- _Provided material_
Segment Open
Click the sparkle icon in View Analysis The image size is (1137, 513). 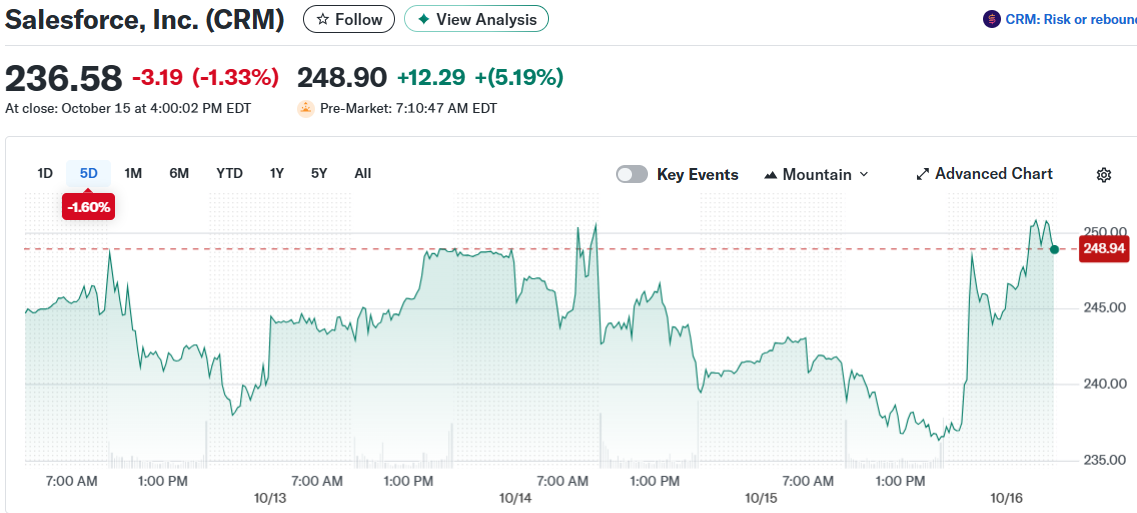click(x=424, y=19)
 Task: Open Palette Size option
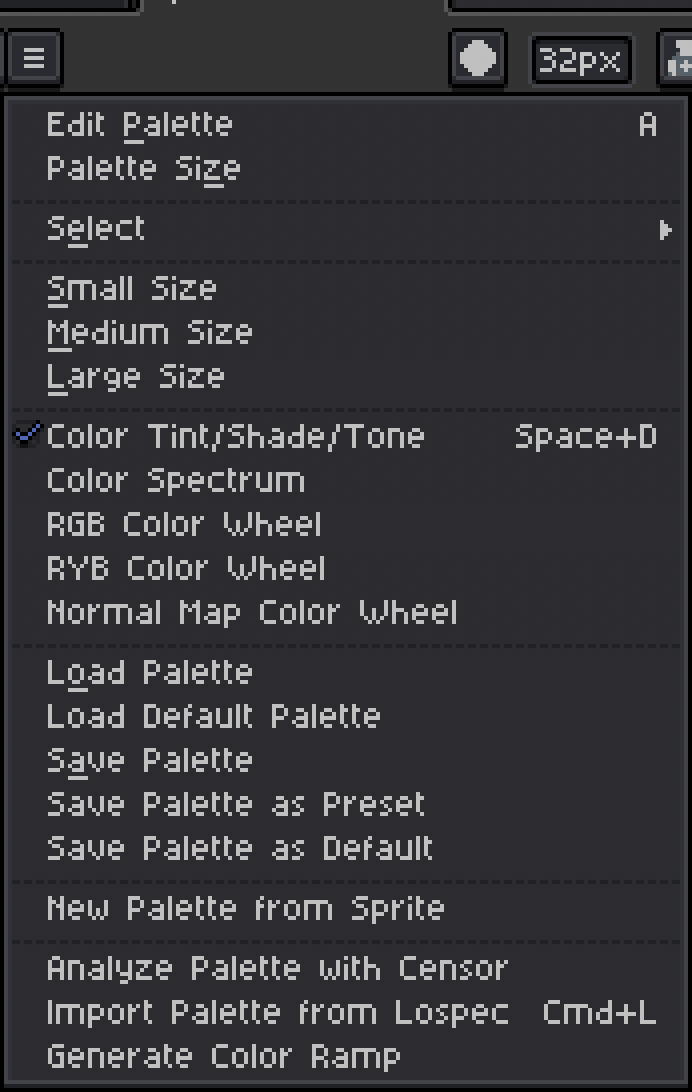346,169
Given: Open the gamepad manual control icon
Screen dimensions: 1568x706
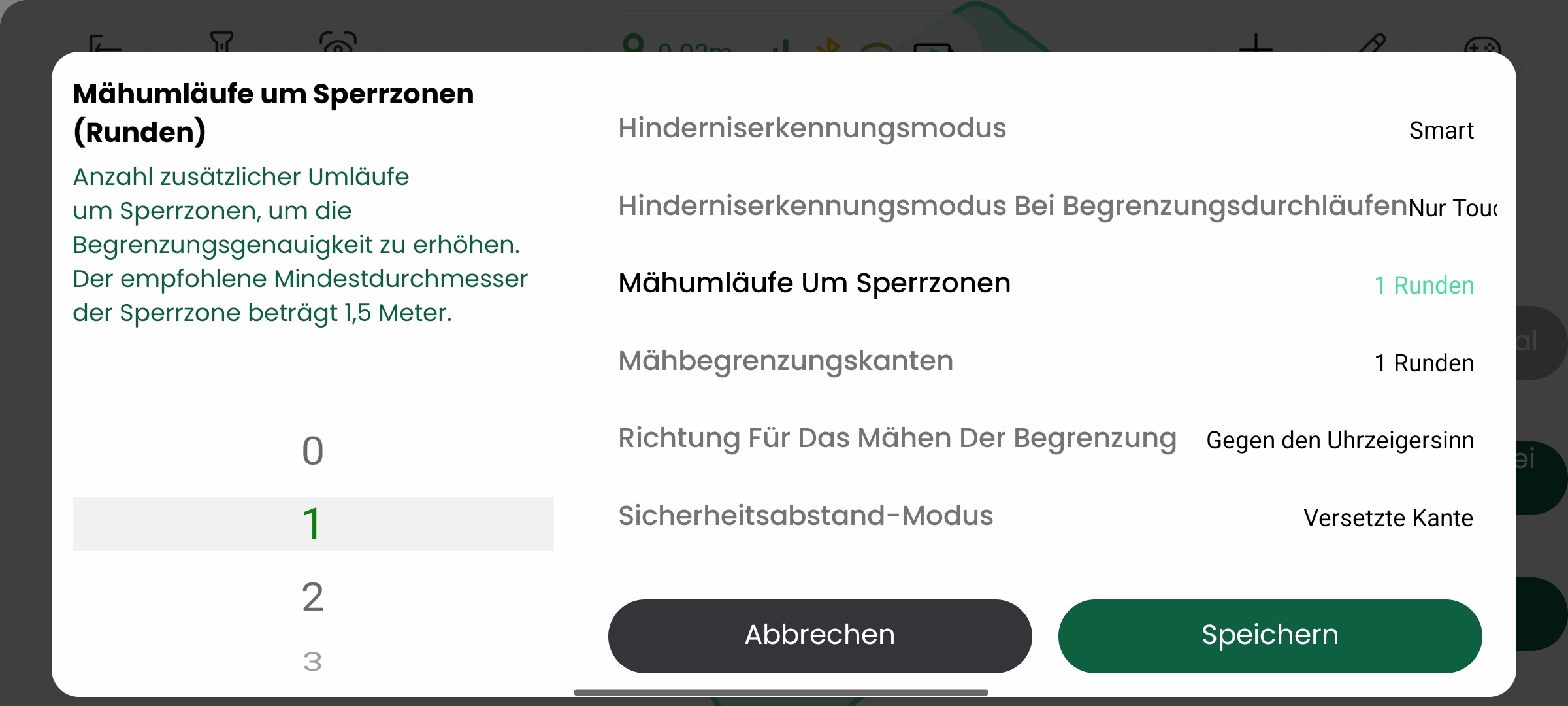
Segment Closed
Segment Open
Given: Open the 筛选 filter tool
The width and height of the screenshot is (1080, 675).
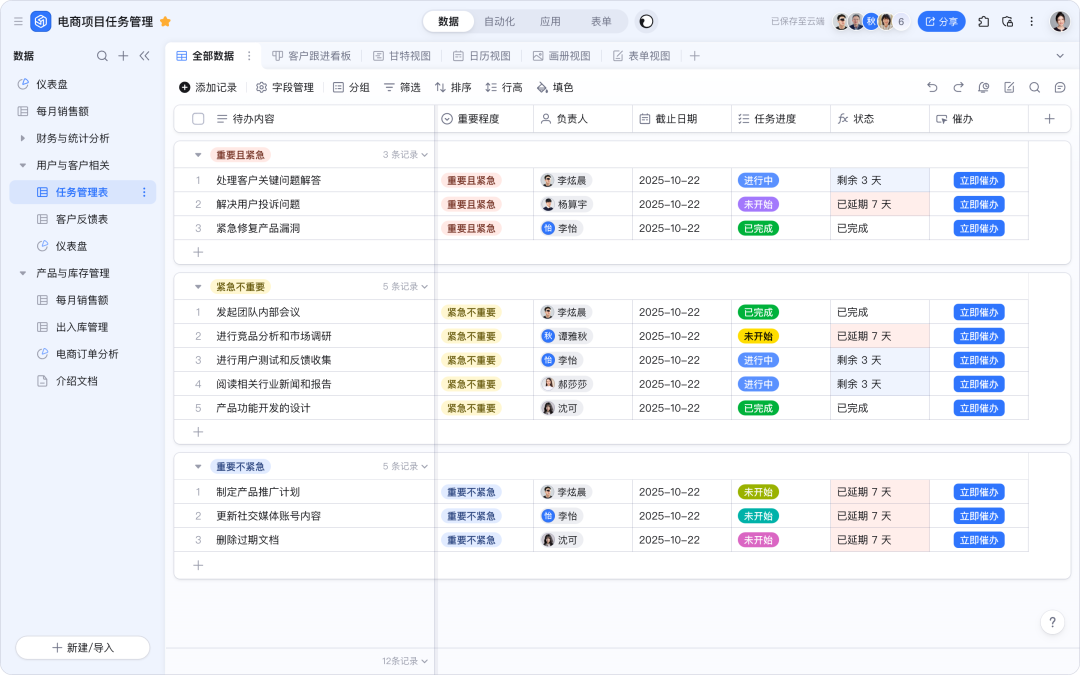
Segment Closed
- _Work instruction_
With "Given" as the search string, filter the records and return each line that has it.

- _Output of the exercise_
Given: Open the gamepad manual control icon
Given: Open the 筛选 filter tool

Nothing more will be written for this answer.